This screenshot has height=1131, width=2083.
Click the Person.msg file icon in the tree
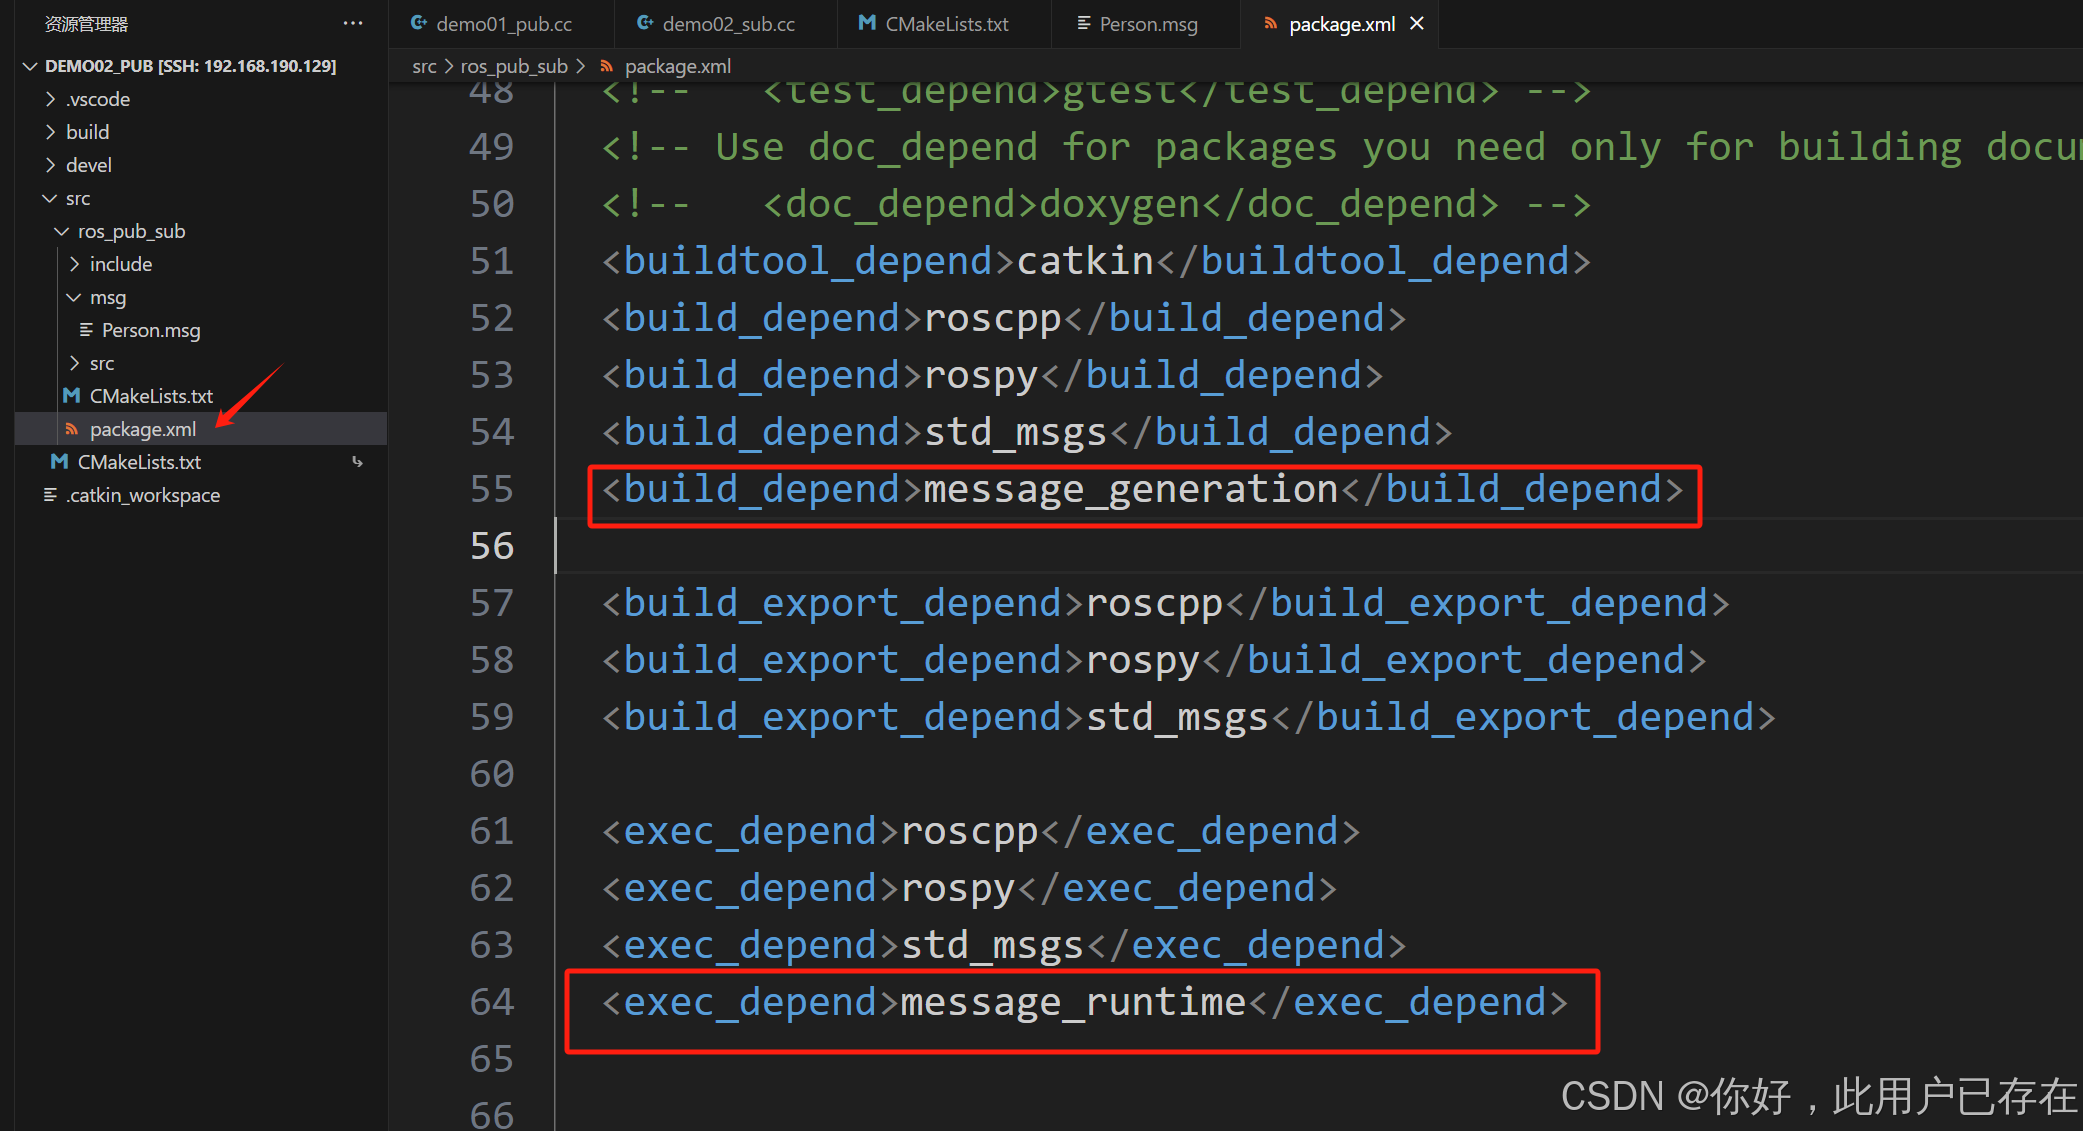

* * *

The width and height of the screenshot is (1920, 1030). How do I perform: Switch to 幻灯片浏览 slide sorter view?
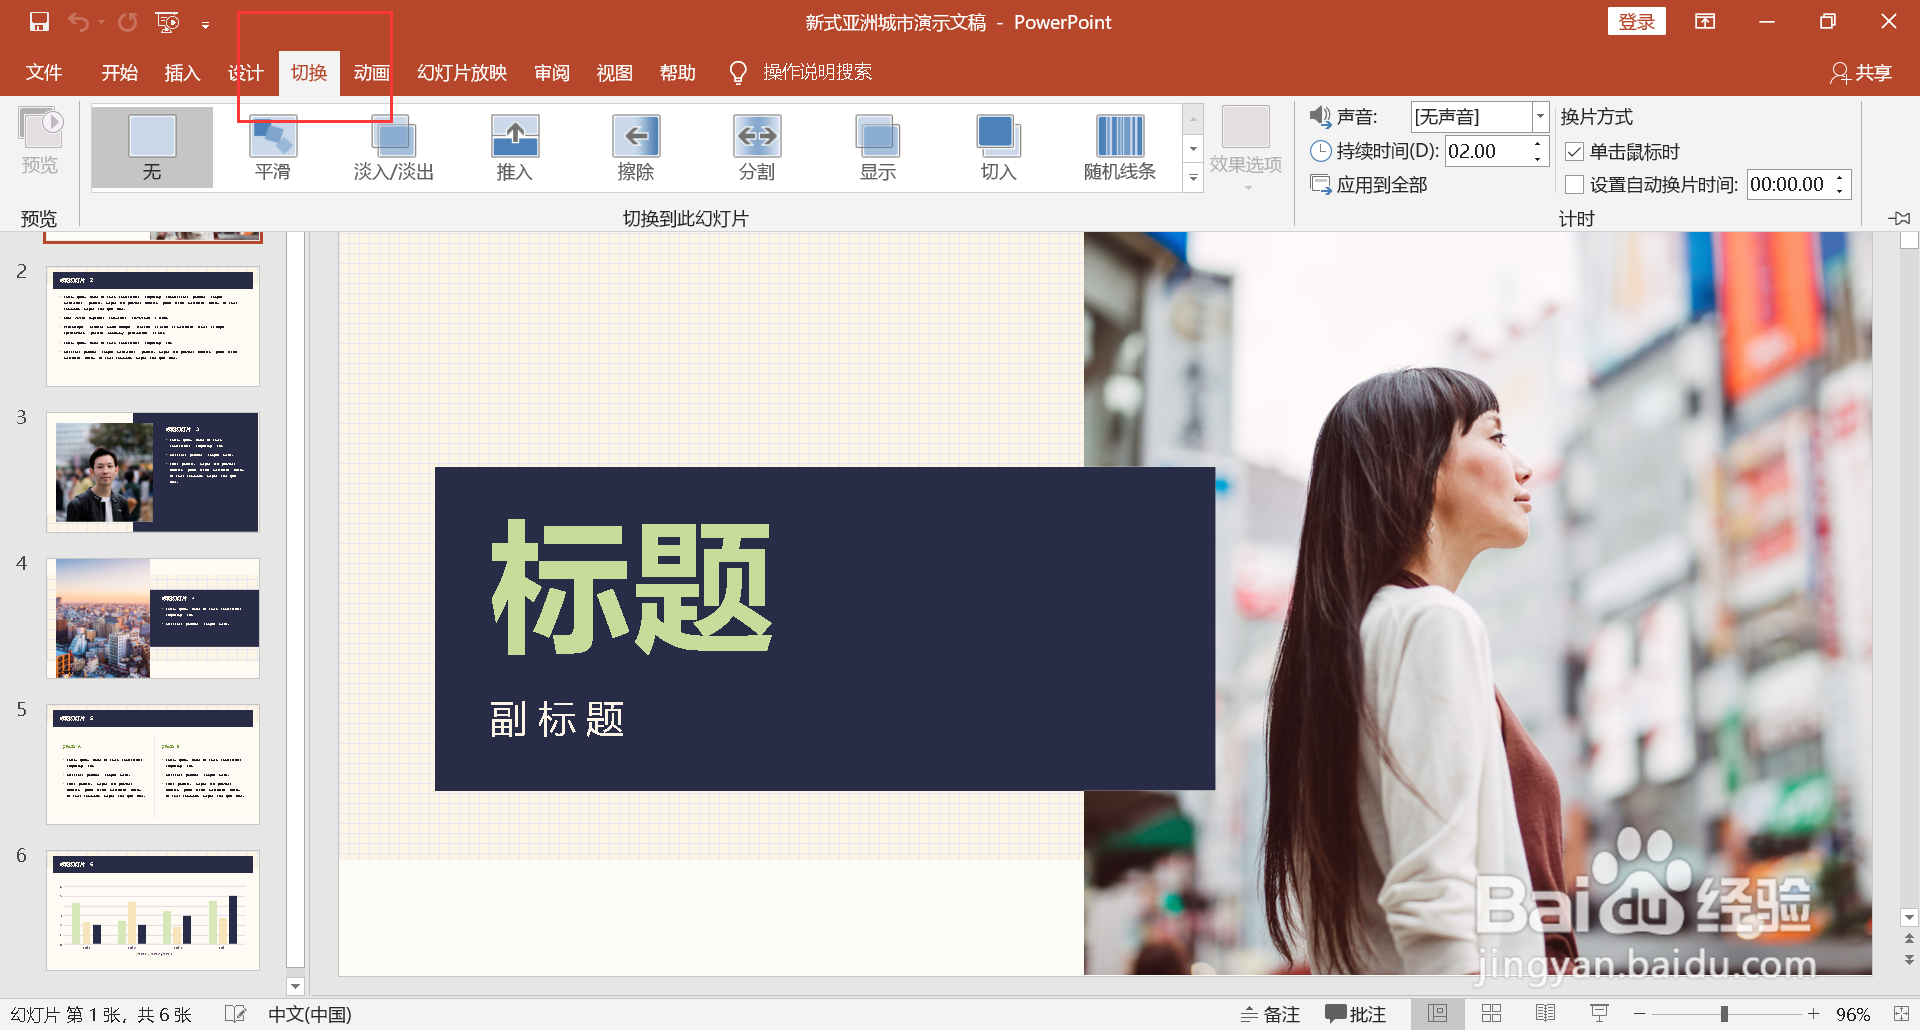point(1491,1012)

---

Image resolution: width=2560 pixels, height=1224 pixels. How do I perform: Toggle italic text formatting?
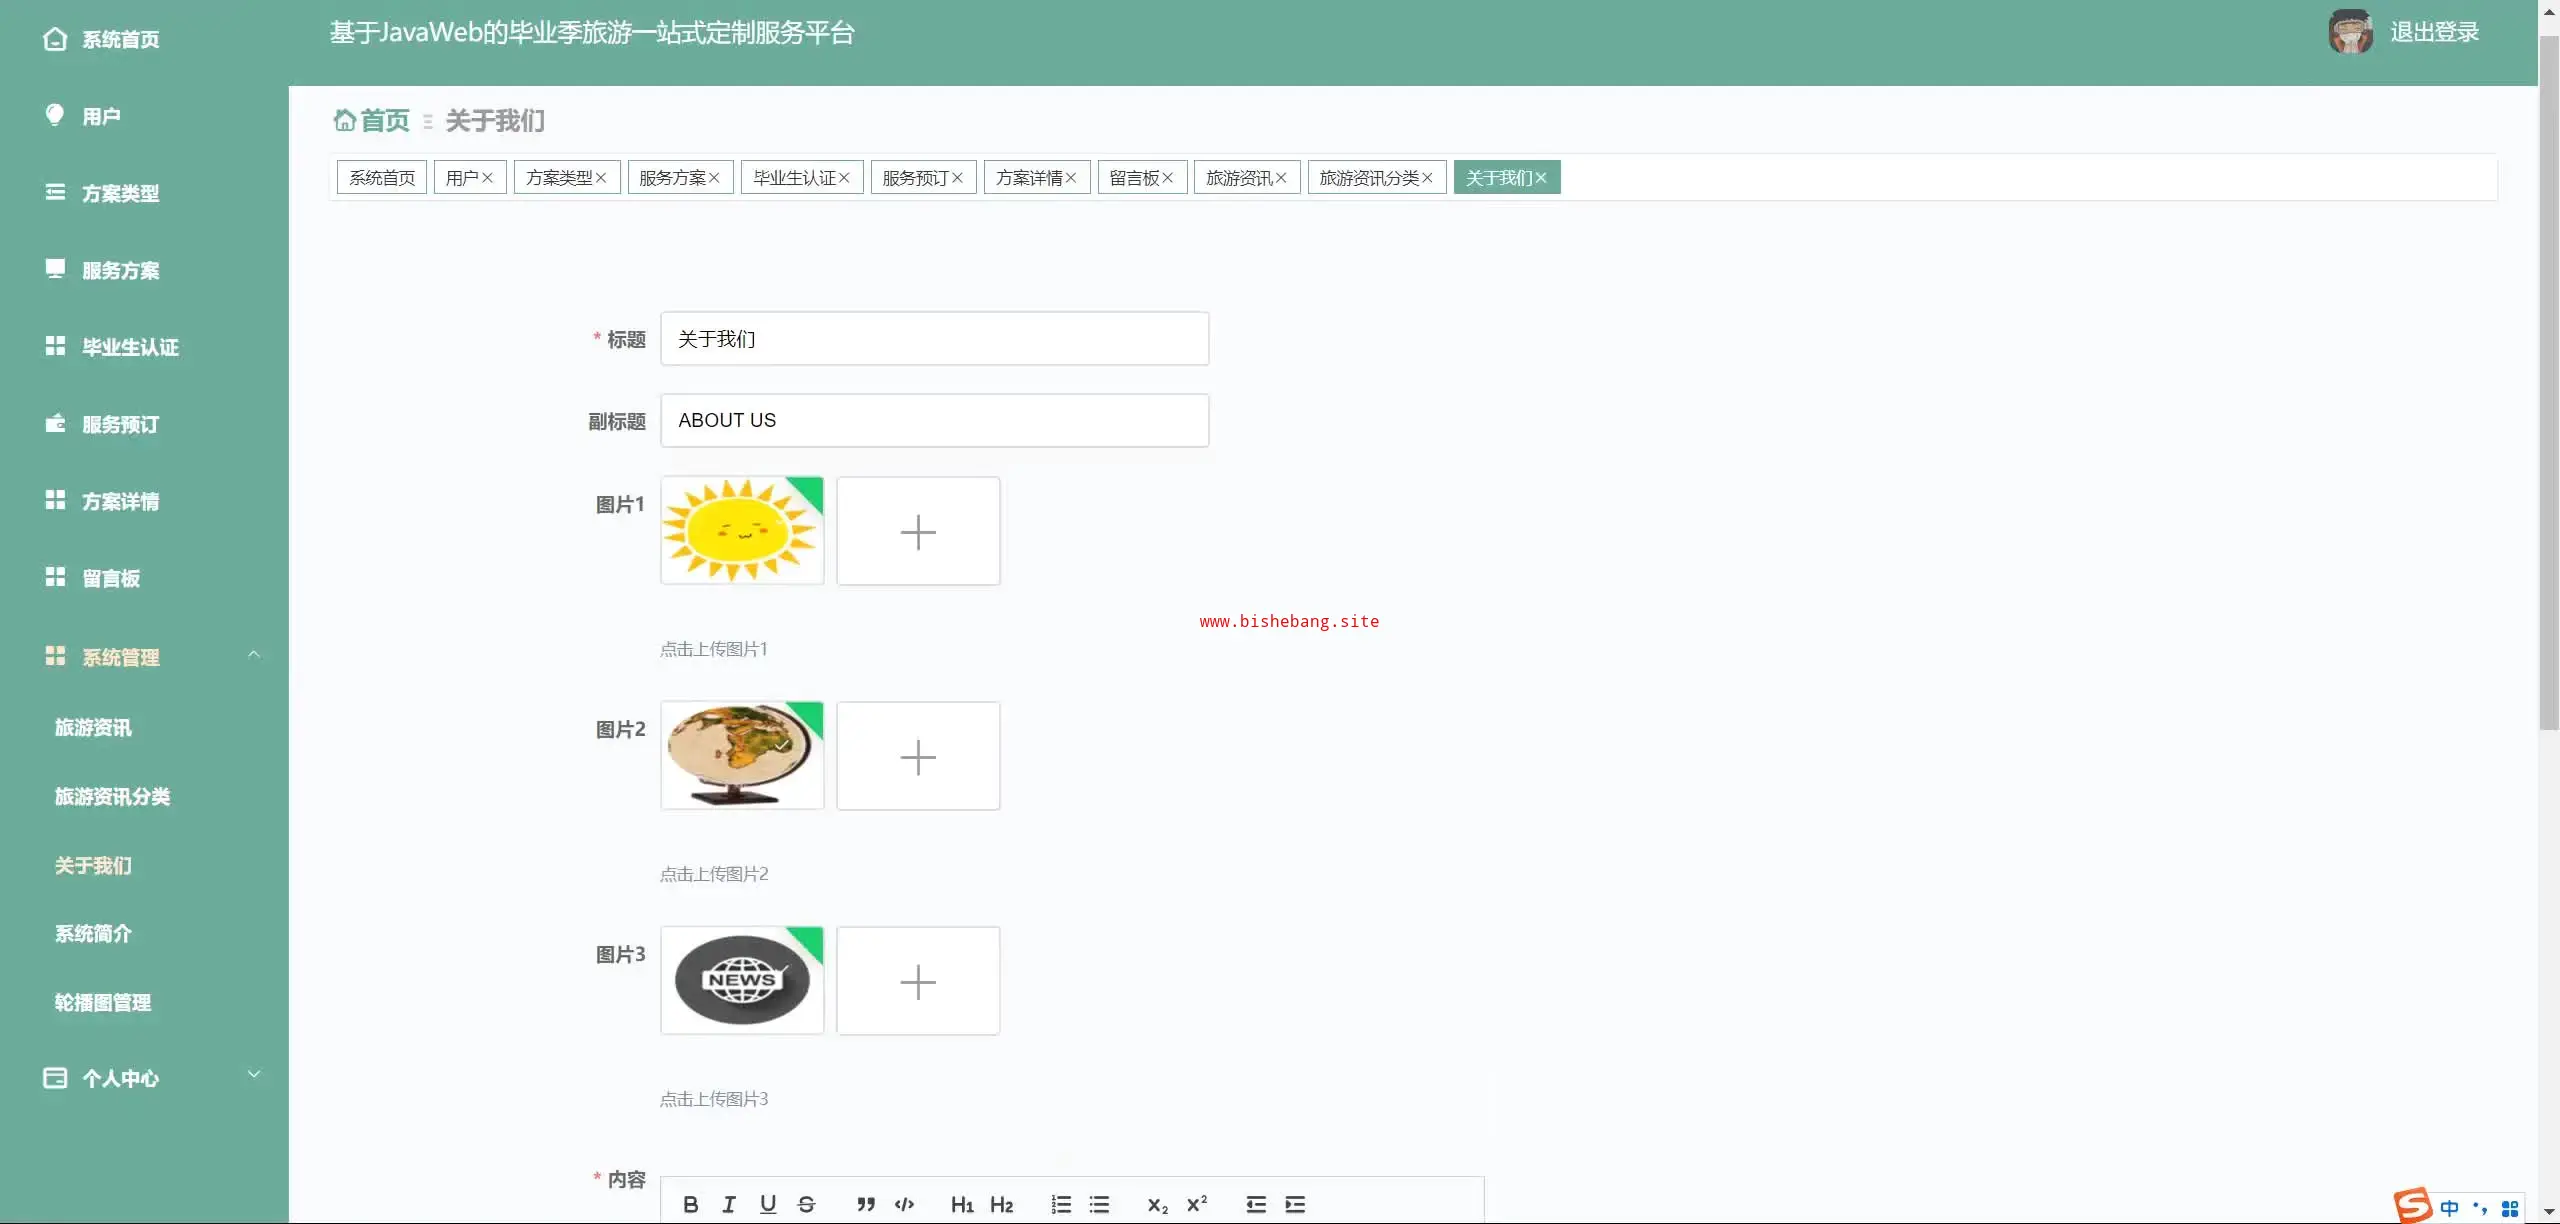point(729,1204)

**Your assignment:** Extract from the listing above the lines between the line containing "This screenshot has height=1131, width=2083." and the line containing "Click the Person.msg file icon in the tree", keeping both of those lines. Output nothing else.

**Your solution:**
This screenshot has height=1131, width=2083.
Click the Person.msg file icon in the tree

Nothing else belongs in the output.